▸ Given text
------

A remarkable sentence structure! The core of it is "another letter arrived in Kenya". What a strange passivity about that phrase, and it bears no subject-verb relationship to the "they wed". It is not "the lovebirds sent another letter", that would be clear and unambiguous. Instead the letter goes of its own volition, arriving whenever it chooses, being a letter of self-reliance, evidently.
And no date for the wedding. So nebulous!
Yet then at the end a switcheroo ... clear and firm, imperative almost -- "Barack!", born on exactly the 4th of August 1961!
That's a special pleading, eh?
That was only the first surprise. Stanley Ann began classes at the University of Hawaii in 1960, and shortly after that, Box received a letter saying that her friend had fallen in love with a grad student. He was black, from Kenya and named Obama.

------

▸ Data lines
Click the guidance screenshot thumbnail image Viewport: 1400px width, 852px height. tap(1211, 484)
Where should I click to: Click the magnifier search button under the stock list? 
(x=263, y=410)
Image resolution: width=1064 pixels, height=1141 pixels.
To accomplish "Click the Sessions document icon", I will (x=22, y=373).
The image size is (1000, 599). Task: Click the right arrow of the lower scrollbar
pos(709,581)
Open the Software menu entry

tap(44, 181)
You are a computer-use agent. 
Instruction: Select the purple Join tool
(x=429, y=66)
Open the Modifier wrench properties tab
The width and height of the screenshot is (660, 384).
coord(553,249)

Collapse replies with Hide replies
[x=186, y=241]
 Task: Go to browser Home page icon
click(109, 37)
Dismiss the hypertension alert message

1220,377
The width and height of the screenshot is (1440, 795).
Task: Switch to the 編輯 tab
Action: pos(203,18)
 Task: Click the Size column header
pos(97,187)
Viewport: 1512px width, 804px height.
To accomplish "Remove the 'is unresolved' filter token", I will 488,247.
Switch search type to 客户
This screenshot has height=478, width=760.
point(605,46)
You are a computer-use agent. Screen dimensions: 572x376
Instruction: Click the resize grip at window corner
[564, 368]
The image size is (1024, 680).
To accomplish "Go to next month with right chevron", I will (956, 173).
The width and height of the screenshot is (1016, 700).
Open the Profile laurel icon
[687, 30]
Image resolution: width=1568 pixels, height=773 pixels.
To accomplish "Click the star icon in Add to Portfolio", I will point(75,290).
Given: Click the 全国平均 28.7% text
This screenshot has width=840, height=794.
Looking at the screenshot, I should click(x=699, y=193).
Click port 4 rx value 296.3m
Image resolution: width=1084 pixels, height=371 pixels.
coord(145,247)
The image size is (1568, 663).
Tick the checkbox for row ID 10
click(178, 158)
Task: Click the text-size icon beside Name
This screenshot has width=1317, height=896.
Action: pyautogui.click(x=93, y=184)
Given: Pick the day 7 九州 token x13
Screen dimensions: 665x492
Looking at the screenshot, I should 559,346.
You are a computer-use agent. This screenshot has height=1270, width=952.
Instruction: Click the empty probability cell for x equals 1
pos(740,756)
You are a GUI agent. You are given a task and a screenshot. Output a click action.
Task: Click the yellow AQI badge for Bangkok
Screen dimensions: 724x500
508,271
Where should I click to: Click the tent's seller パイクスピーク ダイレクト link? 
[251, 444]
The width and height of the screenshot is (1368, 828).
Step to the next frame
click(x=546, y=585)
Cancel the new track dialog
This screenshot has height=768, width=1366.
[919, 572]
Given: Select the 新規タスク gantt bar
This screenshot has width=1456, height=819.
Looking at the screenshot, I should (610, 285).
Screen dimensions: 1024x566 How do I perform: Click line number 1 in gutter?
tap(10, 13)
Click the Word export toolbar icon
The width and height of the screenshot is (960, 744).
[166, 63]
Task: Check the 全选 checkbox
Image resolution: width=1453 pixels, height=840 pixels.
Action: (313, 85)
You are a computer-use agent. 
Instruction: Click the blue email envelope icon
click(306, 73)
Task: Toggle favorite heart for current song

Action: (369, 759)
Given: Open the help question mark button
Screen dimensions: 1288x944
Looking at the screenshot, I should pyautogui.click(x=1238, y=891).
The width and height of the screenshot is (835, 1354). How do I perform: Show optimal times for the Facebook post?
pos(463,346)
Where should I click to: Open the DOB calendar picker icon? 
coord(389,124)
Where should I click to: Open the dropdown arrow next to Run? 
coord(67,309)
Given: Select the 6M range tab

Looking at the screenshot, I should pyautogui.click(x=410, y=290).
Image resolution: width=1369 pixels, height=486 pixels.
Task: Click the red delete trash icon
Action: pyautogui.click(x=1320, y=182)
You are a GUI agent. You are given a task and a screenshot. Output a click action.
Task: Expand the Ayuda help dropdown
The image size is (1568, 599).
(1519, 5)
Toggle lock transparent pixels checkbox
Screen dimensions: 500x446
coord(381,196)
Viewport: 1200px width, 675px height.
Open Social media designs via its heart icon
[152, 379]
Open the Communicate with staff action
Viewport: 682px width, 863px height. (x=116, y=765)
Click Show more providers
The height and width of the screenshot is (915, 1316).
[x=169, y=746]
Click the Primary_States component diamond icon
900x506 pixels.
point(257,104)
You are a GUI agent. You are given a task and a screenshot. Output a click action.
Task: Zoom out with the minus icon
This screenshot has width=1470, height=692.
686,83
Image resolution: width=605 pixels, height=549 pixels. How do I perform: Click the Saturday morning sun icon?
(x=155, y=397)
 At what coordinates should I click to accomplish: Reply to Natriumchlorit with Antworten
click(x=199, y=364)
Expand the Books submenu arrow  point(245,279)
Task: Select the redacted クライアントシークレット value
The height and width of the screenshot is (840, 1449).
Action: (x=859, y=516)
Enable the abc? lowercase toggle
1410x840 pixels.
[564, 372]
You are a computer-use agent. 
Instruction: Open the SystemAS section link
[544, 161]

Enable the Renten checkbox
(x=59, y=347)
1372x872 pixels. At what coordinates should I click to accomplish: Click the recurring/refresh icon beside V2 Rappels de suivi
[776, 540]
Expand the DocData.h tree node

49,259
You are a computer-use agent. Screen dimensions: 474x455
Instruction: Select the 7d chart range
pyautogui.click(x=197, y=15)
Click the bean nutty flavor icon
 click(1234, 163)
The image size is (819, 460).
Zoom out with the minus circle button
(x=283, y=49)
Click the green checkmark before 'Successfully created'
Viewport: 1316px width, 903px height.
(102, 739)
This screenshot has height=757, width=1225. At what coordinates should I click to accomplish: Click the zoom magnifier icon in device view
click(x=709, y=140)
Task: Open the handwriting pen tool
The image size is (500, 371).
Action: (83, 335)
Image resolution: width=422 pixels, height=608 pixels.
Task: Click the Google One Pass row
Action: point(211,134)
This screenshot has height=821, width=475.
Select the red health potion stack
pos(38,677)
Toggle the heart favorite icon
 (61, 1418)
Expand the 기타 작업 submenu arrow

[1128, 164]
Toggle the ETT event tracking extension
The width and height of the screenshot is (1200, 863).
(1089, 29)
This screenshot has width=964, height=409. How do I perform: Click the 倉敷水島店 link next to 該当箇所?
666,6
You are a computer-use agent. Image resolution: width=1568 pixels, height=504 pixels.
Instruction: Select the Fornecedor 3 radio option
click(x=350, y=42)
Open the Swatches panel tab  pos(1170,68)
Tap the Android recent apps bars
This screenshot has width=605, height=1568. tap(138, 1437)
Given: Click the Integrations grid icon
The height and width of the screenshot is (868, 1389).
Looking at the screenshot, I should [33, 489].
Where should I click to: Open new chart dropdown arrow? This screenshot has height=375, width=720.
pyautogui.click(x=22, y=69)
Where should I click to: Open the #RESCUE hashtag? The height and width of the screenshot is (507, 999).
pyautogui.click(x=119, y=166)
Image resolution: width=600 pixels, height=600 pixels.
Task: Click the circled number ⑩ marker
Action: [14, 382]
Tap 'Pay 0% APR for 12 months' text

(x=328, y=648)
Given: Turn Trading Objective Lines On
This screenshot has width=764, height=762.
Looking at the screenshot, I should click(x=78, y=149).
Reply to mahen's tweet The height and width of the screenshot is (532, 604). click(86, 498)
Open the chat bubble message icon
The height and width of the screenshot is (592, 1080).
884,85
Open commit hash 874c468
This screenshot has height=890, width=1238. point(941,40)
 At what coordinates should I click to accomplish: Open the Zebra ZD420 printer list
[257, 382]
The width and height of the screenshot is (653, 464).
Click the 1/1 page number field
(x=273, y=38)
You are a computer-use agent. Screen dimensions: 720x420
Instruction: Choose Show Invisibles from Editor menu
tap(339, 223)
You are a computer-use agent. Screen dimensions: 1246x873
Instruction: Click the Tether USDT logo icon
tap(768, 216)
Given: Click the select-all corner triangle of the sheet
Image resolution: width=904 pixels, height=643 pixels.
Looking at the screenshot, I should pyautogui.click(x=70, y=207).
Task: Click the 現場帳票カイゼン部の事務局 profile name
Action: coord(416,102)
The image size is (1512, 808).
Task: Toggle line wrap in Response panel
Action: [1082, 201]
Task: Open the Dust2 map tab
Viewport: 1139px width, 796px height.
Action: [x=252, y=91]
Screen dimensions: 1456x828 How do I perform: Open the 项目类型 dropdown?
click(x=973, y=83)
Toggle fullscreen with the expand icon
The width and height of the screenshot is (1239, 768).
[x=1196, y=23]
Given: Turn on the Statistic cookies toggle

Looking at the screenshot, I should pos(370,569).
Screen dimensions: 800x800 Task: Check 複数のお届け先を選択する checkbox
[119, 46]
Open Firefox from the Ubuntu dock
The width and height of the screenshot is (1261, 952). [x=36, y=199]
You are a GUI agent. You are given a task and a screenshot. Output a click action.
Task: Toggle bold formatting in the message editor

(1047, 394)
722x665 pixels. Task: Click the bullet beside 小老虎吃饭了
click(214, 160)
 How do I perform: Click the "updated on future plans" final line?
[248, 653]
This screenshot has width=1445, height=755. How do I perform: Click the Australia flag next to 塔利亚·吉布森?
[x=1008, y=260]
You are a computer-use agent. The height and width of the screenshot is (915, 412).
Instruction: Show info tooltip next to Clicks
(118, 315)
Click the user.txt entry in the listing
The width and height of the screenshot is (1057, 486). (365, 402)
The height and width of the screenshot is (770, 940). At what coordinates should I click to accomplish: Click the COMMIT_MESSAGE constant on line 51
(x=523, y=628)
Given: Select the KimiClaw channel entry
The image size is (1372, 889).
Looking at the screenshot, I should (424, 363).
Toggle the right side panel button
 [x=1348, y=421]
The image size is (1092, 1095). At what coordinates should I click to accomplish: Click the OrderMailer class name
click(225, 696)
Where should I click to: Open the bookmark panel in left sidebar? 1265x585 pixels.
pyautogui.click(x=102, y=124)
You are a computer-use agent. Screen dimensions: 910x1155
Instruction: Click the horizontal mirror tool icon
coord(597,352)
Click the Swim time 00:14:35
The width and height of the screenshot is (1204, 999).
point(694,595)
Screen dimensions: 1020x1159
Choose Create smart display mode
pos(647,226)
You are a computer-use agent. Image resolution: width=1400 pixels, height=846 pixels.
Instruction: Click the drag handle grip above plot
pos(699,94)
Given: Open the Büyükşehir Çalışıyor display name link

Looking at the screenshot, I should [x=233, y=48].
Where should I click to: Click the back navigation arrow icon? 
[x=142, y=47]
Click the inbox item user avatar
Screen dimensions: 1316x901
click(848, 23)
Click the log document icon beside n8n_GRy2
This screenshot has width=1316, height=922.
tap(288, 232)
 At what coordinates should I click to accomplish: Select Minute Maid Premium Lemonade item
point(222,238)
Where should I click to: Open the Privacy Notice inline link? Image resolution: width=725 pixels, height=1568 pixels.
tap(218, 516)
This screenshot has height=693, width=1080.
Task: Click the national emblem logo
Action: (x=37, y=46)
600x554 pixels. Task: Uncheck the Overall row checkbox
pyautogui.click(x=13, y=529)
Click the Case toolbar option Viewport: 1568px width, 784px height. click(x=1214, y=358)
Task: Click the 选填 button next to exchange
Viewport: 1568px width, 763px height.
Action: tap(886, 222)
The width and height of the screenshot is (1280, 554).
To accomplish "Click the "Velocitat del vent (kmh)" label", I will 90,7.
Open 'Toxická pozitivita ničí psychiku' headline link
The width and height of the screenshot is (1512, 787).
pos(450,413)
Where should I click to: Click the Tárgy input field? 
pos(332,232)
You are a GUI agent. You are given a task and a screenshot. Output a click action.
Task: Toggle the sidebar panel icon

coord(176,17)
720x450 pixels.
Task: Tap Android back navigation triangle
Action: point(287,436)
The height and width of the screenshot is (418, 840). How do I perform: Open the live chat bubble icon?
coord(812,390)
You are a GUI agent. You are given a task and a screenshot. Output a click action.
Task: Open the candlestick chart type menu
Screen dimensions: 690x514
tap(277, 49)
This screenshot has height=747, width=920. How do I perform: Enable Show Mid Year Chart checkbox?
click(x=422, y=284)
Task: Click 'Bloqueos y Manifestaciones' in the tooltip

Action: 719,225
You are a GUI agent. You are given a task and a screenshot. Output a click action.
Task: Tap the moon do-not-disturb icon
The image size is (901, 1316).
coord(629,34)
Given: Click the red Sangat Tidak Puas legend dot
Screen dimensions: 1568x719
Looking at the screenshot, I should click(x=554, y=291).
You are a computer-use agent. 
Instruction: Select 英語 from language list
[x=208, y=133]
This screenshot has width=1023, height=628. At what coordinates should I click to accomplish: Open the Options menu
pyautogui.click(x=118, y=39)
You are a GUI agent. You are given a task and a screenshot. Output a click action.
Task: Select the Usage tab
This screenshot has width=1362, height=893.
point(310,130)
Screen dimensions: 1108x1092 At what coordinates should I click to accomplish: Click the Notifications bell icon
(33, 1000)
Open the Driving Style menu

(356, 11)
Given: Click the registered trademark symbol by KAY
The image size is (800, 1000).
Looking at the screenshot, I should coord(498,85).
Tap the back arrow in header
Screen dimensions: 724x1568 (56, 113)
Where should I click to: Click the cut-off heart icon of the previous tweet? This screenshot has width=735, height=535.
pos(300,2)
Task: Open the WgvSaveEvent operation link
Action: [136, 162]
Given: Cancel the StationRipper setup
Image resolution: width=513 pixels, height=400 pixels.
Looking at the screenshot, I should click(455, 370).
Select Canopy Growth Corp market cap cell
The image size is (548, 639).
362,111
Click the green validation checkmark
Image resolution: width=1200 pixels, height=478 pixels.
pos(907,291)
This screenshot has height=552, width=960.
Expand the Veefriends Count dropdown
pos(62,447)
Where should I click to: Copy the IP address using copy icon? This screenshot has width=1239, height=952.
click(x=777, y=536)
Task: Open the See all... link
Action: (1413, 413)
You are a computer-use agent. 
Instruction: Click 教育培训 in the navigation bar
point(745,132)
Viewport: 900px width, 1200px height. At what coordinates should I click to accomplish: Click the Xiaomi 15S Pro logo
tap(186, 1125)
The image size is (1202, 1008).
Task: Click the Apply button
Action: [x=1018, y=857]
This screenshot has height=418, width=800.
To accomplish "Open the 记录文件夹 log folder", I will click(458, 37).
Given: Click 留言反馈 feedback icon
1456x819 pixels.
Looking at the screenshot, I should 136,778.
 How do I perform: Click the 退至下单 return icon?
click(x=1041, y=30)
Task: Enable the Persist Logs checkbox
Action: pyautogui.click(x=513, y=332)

------

▸ Problems and tasks
**A.** According to the letter commentary, in what year did Stanley Ann begin classes at the University of Hawaii?
**B.** Extend the letter commentary beyond its final sentence.

▸ Results by task
**A.** 1960

**B.**
About that same time, another letter crossed the Pacific, this one heading to Africa. It was from Barack Obama Sr. to his mother, Sarah Hussein Onyango Obama. Though the letter didn't go into great detail, it said he had met a young woman named Ann (not Stanley). There wasn't much on how they met or what the attraction was, but he announced their plans to wed.
Gotta run...darn chicken won't flip itself on the grill!
Good points.
“And no date for the wedding. So nebulous!”
Feb 2, 1961.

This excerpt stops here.